_Goal of the exercise:_ Among the entries, which lines carry the string "computer"? Copy each of them.

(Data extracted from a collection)
────────────────

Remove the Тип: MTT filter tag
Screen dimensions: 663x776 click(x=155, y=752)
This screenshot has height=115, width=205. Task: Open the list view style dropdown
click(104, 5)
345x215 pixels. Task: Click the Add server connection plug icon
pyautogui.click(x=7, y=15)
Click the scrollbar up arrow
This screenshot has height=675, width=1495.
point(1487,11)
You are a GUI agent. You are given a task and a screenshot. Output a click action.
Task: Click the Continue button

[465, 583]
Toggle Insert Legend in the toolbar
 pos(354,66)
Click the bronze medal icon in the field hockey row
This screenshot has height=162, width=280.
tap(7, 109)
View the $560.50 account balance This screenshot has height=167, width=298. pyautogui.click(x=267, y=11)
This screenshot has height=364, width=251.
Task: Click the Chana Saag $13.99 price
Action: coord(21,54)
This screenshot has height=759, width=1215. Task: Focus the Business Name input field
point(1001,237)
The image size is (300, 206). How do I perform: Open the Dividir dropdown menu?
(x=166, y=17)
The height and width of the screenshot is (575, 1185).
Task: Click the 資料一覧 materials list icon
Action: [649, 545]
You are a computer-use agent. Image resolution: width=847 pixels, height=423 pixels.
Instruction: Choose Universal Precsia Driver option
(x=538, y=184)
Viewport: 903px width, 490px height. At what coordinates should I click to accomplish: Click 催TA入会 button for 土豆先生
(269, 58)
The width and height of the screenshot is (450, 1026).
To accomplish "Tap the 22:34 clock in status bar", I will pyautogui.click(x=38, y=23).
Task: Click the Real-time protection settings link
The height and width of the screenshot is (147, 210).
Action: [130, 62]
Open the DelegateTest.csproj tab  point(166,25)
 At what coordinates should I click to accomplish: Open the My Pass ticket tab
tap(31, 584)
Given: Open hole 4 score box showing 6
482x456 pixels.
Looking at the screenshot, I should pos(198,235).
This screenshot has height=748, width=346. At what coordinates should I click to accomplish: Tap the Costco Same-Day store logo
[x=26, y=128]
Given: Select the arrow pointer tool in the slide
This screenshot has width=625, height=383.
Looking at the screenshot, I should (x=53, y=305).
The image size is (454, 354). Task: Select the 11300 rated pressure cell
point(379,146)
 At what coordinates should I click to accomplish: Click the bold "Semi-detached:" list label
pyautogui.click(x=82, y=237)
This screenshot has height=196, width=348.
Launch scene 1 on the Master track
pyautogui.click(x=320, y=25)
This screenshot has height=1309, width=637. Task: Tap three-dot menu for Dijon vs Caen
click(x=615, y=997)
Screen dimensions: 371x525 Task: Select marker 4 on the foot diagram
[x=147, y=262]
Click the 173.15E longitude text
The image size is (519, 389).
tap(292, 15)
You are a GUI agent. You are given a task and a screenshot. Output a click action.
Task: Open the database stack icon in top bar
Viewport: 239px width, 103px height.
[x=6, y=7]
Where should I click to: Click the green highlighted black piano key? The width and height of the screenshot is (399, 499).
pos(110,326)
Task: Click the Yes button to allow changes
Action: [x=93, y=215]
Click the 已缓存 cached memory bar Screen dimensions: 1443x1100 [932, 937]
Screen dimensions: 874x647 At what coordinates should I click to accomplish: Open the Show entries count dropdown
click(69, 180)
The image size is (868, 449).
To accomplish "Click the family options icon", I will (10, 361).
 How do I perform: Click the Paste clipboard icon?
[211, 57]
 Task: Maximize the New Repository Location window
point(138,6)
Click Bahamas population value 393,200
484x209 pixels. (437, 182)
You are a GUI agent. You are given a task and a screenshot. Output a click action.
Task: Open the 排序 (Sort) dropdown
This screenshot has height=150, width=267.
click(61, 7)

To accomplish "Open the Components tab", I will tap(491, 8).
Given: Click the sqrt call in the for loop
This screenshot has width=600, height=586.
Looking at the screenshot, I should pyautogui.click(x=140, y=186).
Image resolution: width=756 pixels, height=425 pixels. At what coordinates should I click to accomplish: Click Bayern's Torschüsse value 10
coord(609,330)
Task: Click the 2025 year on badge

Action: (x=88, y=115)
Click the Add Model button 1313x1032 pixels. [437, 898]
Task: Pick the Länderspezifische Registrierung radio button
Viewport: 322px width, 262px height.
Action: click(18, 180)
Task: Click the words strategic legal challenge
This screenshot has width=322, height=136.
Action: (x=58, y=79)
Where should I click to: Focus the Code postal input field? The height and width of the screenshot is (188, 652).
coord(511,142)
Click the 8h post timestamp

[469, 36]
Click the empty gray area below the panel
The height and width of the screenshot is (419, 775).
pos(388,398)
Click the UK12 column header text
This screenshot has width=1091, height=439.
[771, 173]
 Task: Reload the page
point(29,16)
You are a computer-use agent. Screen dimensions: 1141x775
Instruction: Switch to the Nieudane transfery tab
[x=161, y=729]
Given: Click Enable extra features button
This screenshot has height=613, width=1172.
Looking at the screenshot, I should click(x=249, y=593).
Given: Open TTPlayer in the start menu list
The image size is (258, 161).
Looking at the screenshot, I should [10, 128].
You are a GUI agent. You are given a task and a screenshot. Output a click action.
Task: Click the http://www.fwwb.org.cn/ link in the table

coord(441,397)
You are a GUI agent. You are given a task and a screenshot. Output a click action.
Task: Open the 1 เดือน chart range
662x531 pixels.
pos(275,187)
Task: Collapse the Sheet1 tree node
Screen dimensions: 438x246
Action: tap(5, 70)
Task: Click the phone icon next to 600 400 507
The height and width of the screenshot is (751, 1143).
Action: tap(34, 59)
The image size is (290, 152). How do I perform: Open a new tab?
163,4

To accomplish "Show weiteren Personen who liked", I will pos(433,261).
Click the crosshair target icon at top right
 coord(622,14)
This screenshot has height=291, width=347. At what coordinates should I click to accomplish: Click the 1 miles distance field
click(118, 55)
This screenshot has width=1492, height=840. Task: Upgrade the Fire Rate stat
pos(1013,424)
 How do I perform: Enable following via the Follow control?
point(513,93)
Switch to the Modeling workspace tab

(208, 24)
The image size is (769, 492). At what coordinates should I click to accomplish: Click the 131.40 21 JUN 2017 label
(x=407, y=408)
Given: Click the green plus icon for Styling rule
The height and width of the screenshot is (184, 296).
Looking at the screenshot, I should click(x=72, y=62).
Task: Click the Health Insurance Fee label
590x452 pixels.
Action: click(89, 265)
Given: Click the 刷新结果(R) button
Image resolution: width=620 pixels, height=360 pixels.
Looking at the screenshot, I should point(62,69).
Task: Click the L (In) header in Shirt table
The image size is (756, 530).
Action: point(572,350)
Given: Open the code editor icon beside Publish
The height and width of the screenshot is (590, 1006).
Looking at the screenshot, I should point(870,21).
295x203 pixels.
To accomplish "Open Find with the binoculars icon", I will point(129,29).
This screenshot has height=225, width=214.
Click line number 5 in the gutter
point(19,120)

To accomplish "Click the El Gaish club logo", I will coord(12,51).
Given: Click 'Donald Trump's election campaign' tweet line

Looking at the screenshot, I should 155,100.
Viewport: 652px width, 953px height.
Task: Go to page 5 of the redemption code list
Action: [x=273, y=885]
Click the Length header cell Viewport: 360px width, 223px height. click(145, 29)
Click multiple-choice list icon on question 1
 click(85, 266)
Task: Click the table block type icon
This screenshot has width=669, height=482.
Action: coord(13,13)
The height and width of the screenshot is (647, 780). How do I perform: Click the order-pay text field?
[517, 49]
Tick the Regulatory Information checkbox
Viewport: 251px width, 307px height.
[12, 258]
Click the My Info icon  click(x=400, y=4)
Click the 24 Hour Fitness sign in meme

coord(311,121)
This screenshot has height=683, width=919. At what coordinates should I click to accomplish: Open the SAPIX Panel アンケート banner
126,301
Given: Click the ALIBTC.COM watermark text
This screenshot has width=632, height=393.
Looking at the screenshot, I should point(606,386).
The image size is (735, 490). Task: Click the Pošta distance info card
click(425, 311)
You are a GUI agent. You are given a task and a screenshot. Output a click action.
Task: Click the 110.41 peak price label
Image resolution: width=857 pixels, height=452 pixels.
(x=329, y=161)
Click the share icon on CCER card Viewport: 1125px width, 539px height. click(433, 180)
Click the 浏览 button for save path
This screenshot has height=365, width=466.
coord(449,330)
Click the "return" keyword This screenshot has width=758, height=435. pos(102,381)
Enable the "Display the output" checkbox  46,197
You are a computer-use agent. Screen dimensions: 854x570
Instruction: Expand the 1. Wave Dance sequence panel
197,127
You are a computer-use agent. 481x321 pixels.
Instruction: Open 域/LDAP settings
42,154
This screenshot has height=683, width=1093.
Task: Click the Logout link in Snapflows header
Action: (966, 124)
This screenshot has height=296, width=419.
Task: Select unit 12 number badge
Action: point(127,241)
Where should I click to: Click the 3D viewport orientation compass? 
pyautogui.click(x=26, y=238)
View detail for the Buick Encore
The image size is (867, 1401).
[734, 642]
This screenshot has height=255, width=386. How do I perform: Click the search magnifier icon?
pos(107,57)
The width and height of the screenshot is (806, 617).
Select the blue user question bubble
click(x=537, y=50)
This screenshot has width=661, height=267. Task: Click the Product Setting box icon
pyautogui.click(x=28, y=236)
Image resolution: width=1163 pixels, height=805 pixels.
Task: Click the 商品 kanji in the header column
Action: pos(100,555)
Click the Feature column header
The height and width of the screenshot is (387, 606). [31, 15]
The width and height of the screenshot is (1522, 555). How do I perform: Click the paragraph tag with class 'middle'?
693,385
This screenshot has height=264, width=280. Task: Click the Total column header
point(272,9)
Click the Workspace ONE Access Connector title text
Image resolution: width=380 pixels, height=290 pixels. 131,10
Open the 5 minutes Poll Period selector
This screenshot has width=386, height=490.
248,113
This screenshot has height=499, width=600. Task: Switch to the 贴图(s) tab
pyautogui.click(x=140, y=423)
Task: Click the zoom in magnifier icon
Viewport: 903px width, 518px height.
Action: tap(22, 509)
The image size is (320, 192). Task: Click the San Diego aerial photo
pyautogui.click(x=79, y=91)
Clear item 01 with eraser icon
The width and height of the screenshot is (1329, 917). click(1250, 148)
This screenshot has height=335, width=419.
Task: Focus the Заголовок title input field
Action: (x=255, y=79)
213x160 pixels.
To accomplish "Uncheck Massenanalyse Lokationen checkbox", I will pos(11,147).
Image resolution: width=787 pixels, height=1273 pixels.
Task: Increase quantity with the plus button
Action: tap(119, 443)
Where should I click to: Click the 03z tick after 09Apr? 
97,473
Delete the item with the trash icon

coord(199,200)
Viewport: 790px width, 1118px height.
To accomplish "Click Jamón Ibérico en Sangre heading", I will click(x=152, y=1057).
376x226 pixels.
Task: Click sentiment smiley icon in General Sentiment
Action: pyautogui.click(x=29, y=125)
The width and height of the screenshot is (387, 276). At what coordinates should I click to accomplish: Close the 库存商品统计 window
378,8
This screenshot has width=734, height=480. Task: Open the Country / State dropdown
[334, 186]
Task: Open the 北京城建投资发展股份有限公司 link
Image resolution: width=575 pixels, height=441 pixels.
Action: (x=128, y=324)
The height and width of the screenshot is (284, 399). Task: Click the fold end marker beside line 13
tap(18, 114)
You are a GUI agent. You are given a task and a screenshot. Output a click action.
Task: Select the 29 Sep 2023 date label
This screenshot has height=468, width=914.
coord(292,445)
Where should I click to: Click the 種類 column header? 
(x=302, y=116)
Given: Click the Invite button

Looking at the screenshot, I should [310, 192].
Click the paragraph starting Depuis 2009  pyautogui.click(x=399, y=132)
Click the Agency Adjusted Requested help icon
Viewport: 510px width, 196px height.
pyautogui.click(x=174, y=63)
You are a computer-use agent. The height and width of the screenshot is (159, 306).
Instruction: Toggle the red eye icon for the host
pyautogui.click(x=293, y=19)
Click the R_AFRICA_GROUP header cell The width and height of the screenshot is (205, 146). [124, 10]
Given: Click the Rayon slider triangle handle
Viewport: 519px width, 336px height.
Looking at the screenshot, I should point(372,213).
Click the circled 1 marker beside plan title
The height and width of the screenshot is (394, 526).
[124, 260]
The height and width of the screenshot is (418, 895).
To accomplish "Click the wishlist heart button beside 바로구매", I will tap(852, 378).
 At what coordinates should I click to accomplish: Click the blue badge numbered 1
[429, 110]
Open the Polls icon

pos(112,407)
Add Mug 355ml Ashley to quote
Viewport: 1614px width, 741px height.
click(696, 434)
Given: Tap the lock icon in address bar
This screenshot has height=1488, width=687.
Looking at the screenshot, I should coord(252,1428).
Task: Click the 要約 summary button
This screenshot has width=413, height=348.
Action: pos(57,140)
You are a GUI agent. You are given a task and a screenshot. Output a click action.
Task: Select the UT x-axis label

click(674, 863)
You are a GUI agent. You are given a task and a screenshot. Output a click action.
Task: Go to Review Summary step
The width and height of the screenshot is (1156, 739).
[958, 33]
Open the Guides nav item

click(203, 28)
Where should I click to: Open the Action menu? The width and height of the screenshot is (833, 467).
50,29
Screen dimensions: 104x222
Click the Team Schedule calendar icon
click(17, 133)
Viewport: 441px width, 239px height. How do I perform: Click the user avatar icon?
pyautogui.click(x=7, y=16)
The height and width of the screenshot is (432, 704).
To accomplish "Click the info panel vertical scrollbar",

────────────────

_Solution to the problem:_
You are a computer-use agent. Image resolution: width=847 pixels, height=423 pixels.
You are a computer-use agent. Screen dimensions: 1141x775
You are a computer-use agent. Screen dimensions: 854x570
You are a computer-use agent. 481x321 pixels.
You are a computer-use agent. The height and width of the screenshot is (159, 306).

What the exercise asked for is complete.